After the Columbia Police Department mistakenly arrested an innocent Columbia woman, the Citizens Police Review Board has brought the issue of clerical errors and data entry mistakes to light.
Assistant City Counselor Rose Wibbenmeyer recognized Columbia police officer Joel Mueller at the review board’s October meeting for sorting out the wrongful arrest.
“He executed a search warrant that was active and arrested this person, and when he was doing the booking process at the police department, he discovered there had been an error,” Wibbenmeyer said. “He checked into it and discovered the initial officer had entered the wrong pedigree information.”
CPD spokeswoman Jill Schlude said this type of erroneous arrest is rare, and most incidents occur because an old warrant hasn’t been cleared.
“I’ve been here for seven years, and I can’t remember that ever happening before,” Schlude said. “Usually it’s a clerical error, like something that wasn’t taken out of the system that should have been. In this case, it was a data entry error on our part.”
Wibbenmeyer said though this type of wrongful arrest is rare, overall they happen more often than she would like.
“Oftentimes, the problems we see are things where there’s an old warrant that’s outstanding and should have been purged, or that they went and paid their fines and the warrant was never pulled,” Wibbenmeyer said. “We see that happening, unfortunately more than it should.”

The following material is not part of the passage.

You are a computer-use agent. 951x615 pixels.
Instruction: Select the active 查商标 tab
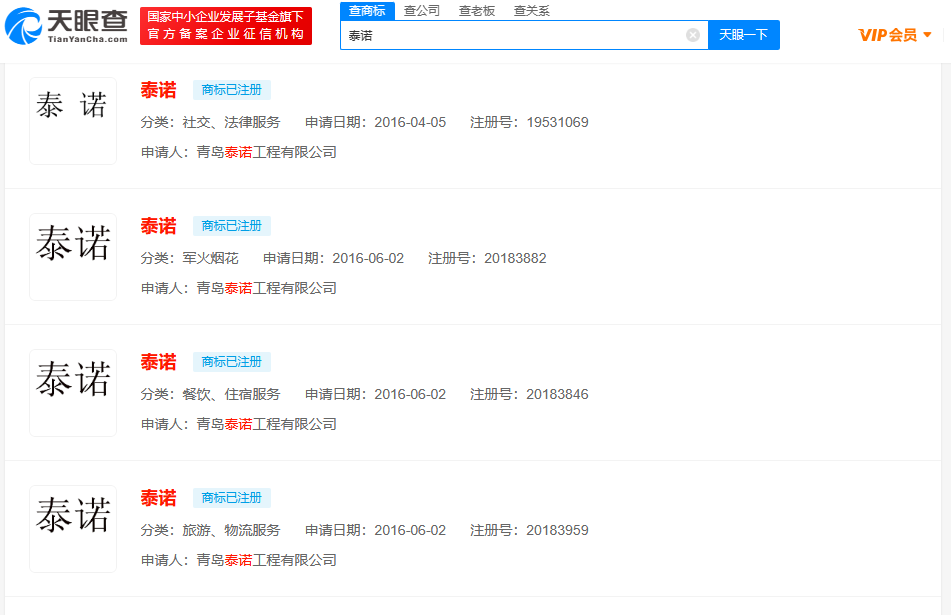tap(365, 9)
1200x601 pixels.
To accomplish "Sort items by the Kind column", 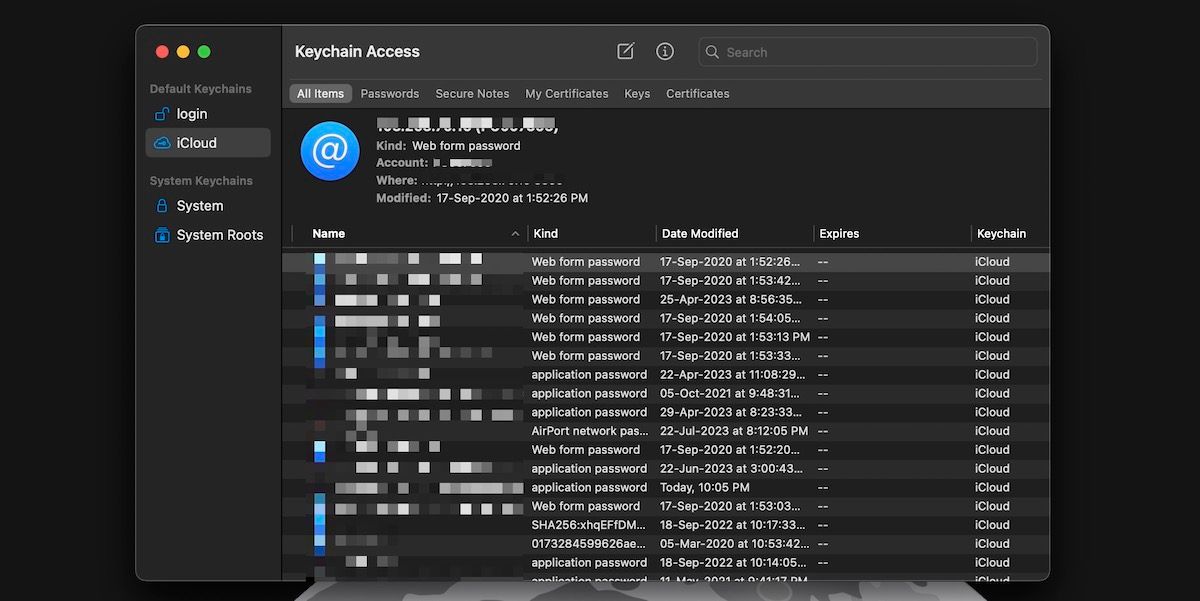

Incidents like this occur approximately once or twice every six months, Schlude said, but exact numbers are hard to nail down, since a wrongful arrest can occur for multiple reasons and have different outcomes.
“Someone could just be yanking your chain because they don’t want to be arrested, or they could be trying to talk you out of it, not knowing we’re required to arrest you,” she said.
Board member Betty Wilson said she was disappointed this happened in the first place, and wrongful arrests are too commonplace in her experience as an attorney.
“This is the kind of thing that comes through fairly often, from when I used to do criminal law,” Wilson said. “I’ve objected before that it was an erroneous arrest, and no one paid any attention to it. I’m glad Officer Mueller did this, but it’s not a once-in-a-while occurrence.”
Schlude said one major reason for these mistakes is that the department only has 30 minutes to verify a warrant is valid before the officer is required to make an arrest.
“What usually happens is that there’s a warrant from St. Louis or Kansas City, which is usually something traffic-related, and it may have been paid six months ago, but we can’t do anything about it,” Schlude said. “We have to arrest you by state statute.”
Most complaints of a wrongful arrest by Columbia police officers are made to the other agency involved, Schlude said.
“A lot of these complaints we won’t know about because their complaint is with the other agency that failed to clear the warrant,” Schlude said. “It has nothing to do with us.”
Schlude said all state warrants are verified by the Missouri State Highway Patrol each year, and CPD takes certain steps to verify all its warrants are active before making an arrest.
“Our municipal warrants are something we keep in a file and audit ourselves,” Schlude said. “If we want to look you up, we have to call to the front desk and someone has to physically find the actual warrant.”